**Exercise task**
Please copy out the entries below exactly, starting at the line containing "Click the undo icon beside Account Name" and continuing through the last line of the entries, both included, with the pictures left out.

**Input for this task**
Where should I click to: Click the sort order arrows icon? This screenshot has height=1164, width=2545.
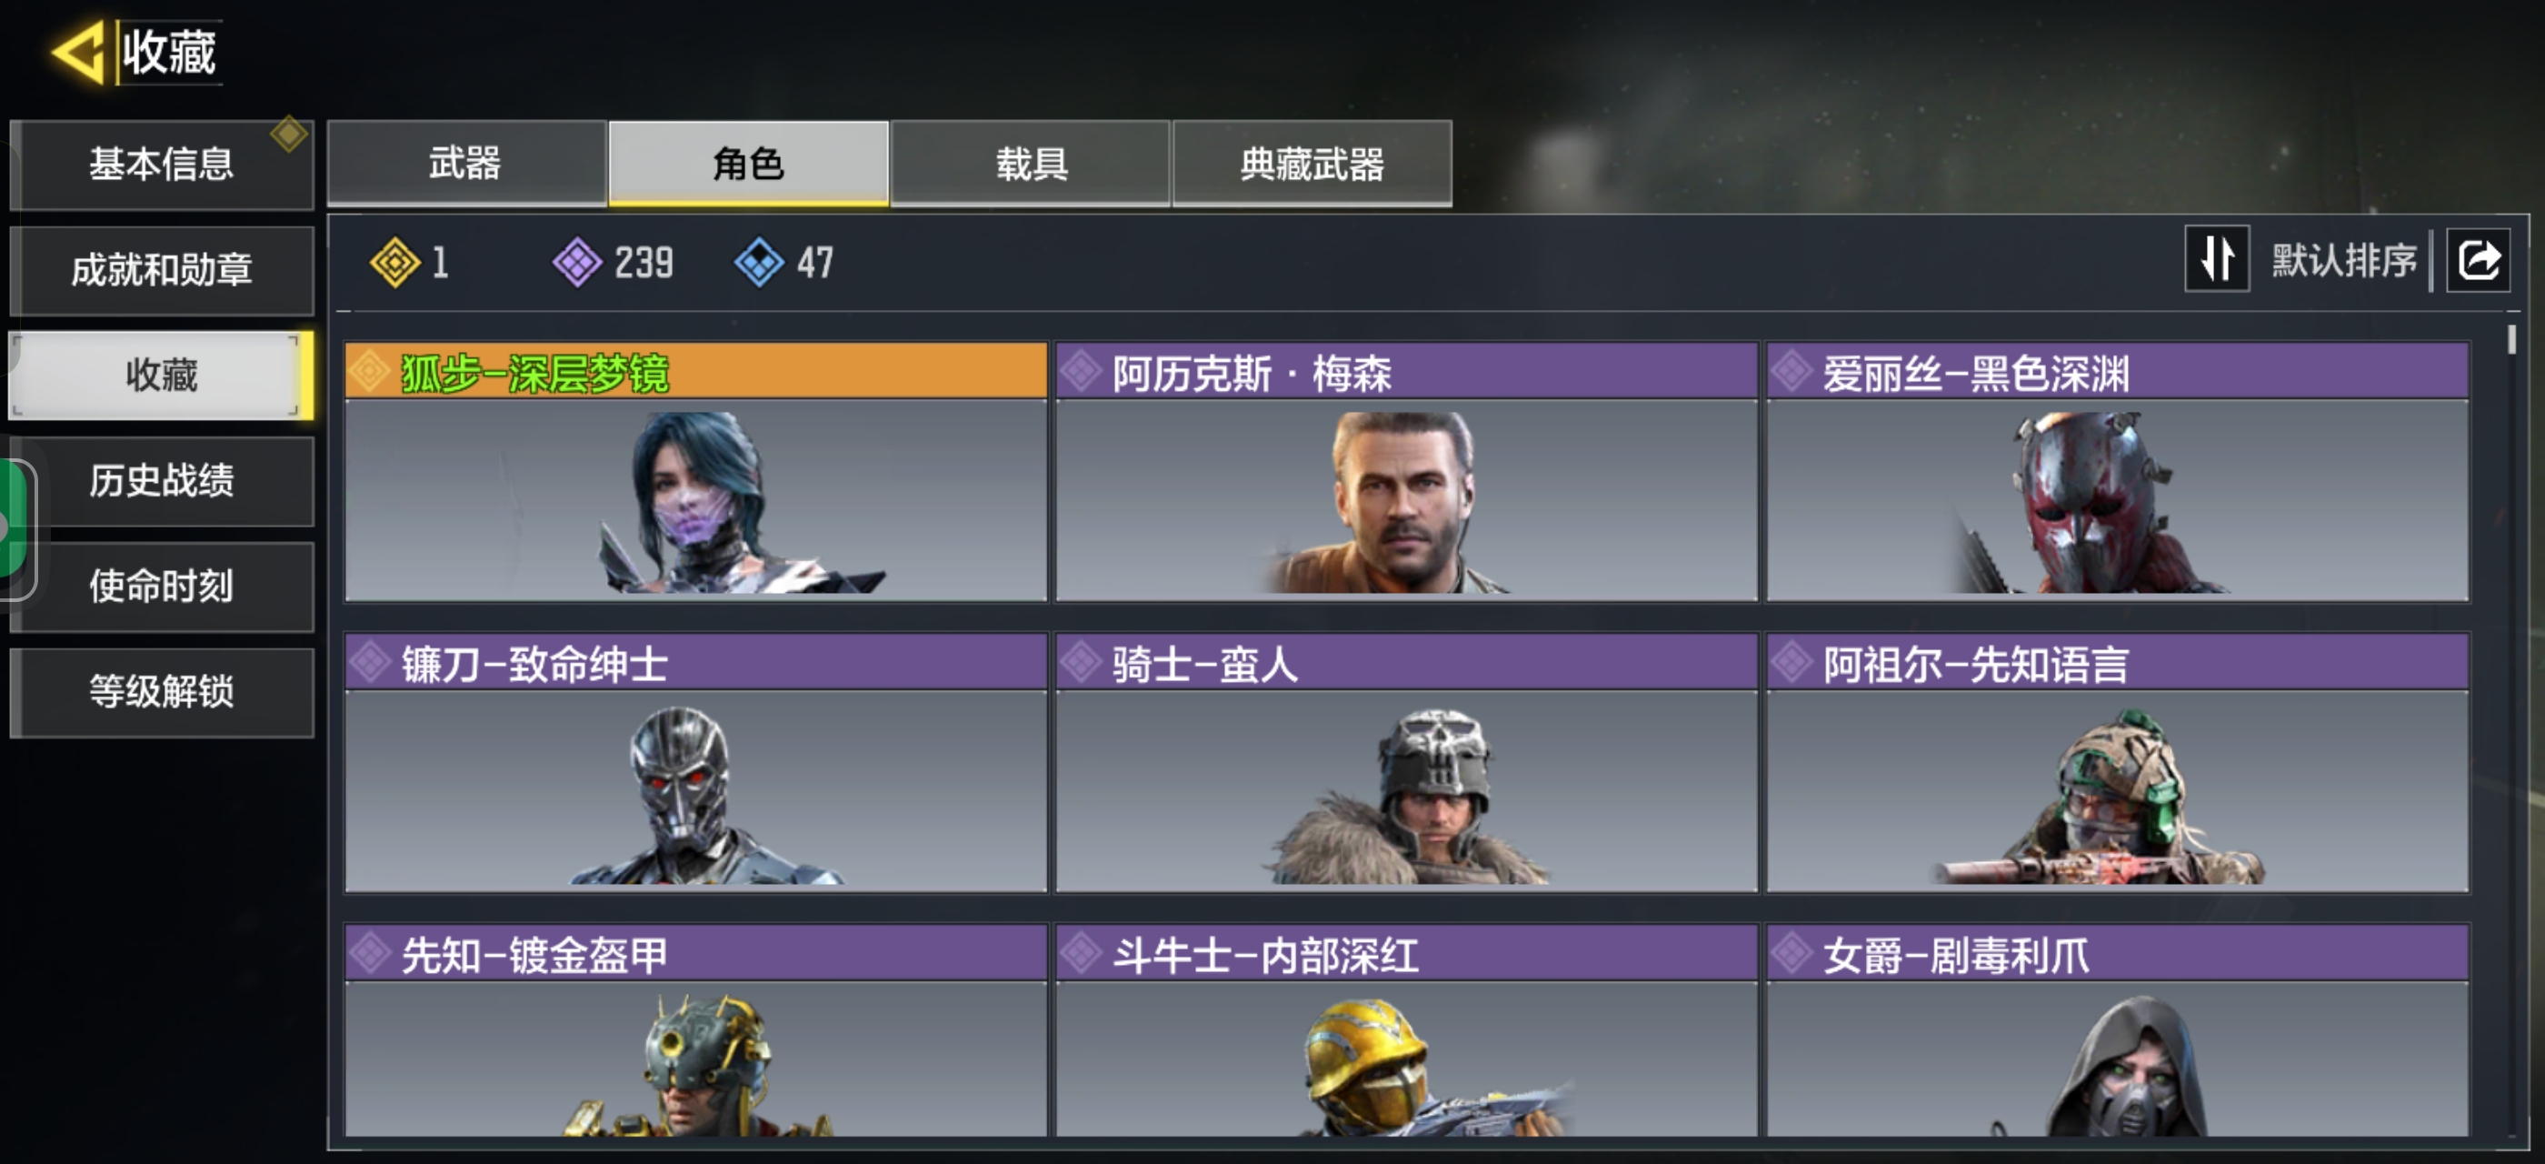pyautogui.click(x=2216, y=260)
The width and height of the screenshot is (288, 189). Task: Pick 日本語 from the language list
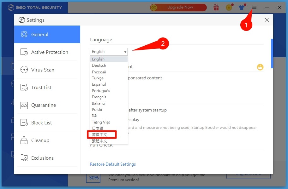98,129
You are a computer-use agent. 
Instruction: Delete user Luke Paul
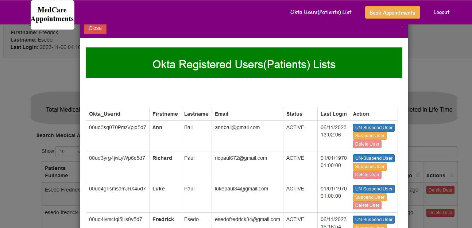[x=367, y=205]
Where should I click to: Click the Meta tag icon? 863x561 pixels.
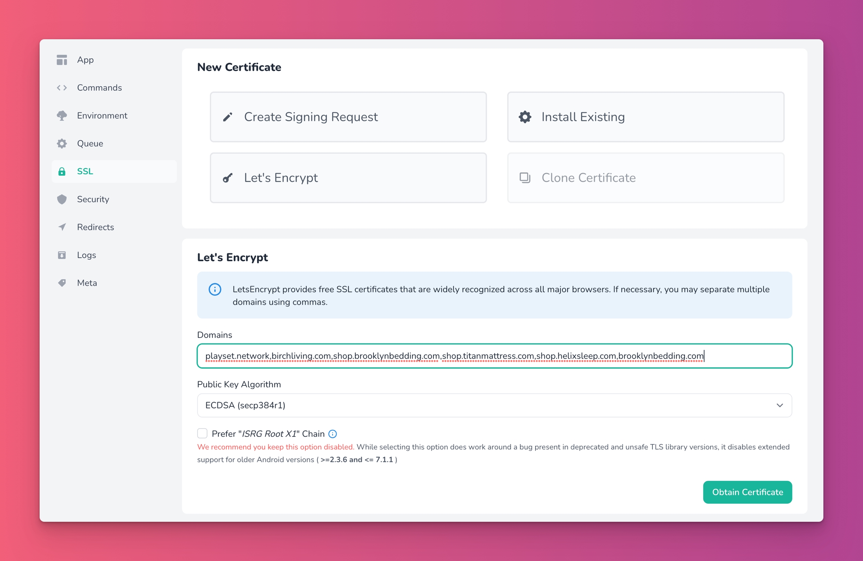62,283
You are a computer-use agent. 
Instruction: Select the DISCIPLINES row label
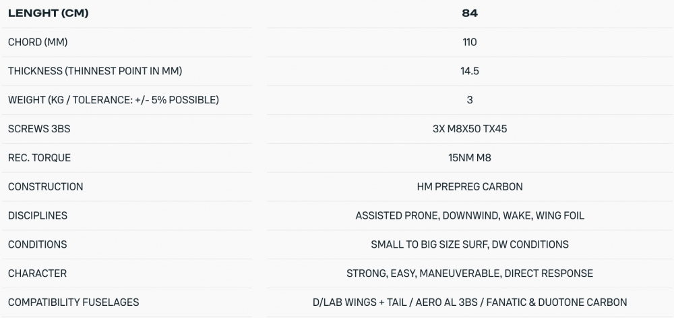pos(38,215)
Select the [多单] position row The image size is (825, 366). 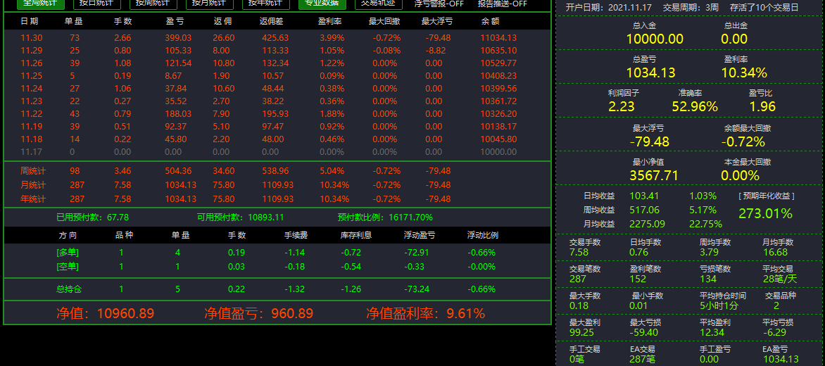click(x=277, y=253)
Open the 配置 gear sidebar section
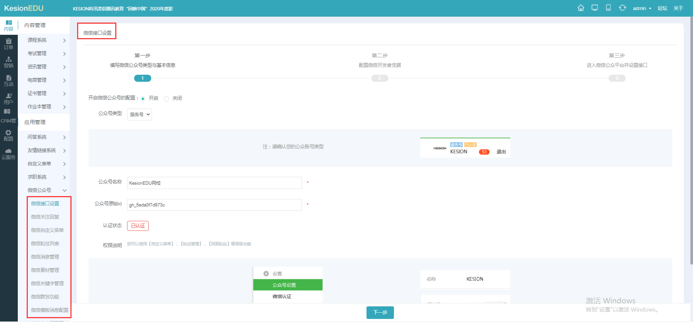The image size is (693, 323). [x=9, y=135]
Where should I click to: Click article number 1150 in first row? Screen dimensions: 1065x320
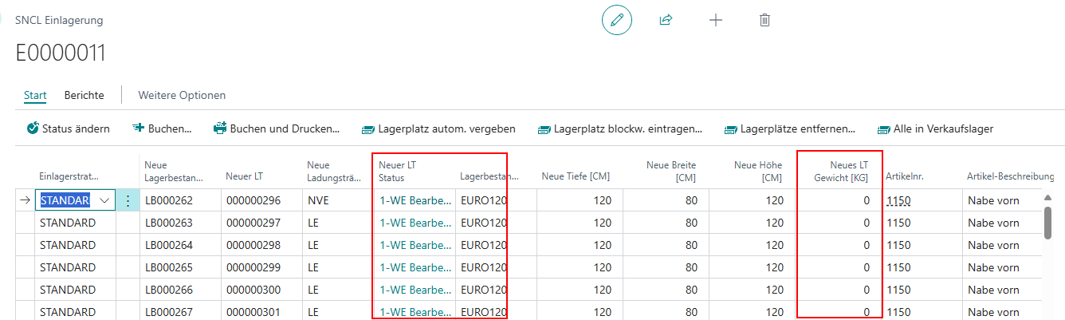(x=898, y=200)
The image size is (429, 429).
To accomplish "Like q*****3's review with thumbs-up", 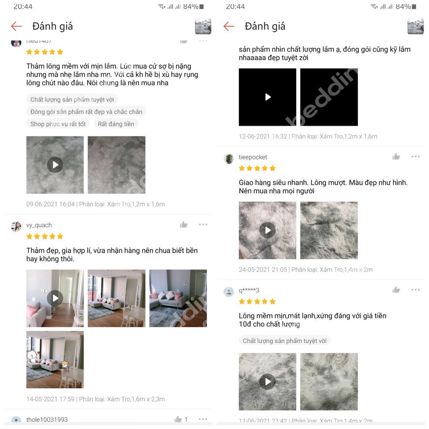I will [396, 290].
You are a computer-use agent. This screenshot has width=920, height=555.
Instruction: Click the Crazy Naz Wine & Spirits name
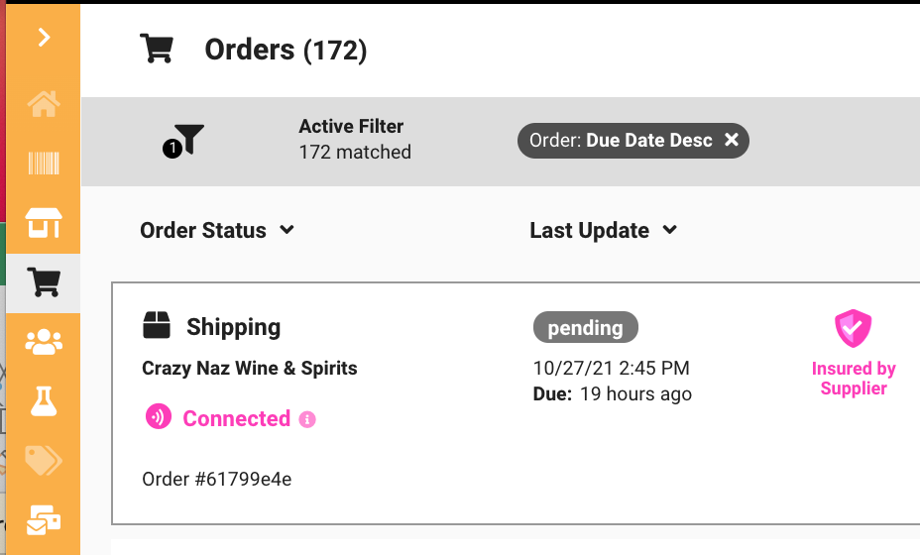[x=250, y=368]
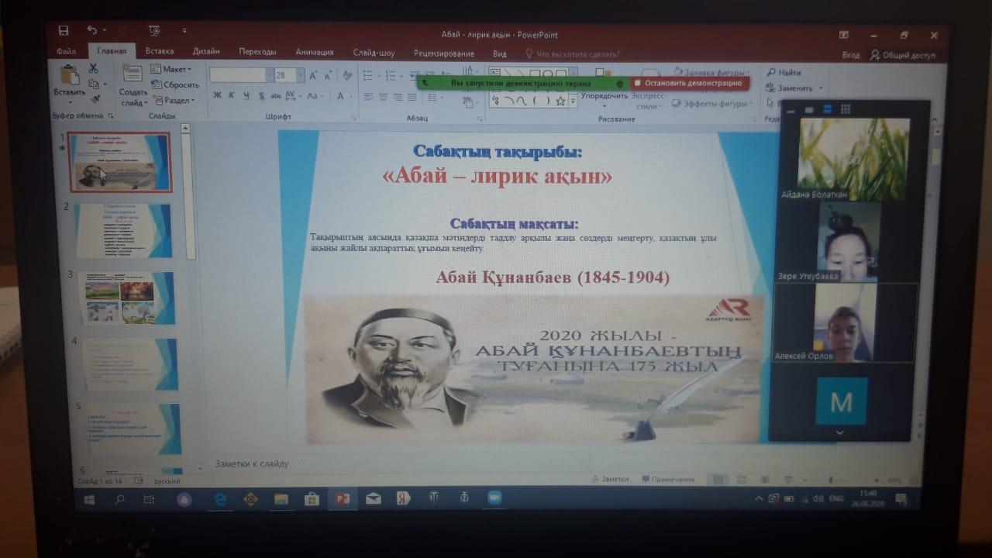This screenshot has width=992, height=558.
Task: Open Zoom from the Windows taskbar
Action: pyautogui.click(x=494, y=498)
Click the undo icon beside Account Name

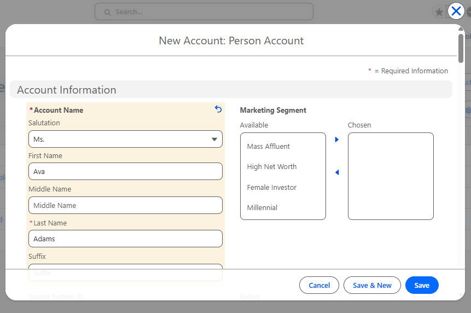(218, 109)
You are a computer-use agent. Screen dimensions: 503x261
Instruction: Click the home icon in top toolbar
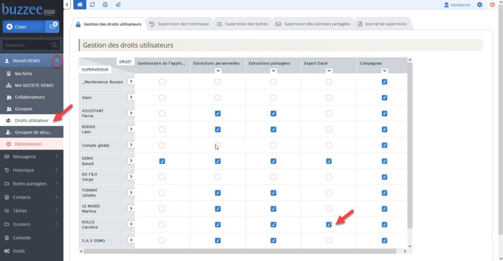click(80, 4)
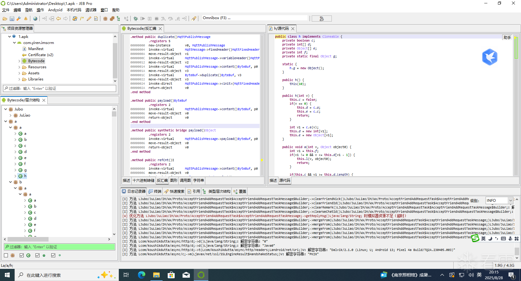
Task: Click the save floppy disk toolbar icon
Action: click(x=12, y=19)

**Answer to this exercise**
Click the undo icon beside Account Name

(218, 109)
You are a computer-use agent. Screen dimensions: 503x261
Instruction: Click the home icon in top toolbar
click(80, 4)
Task: Click the save floppy disk toolbar icon
Action: click(x=12, y=19)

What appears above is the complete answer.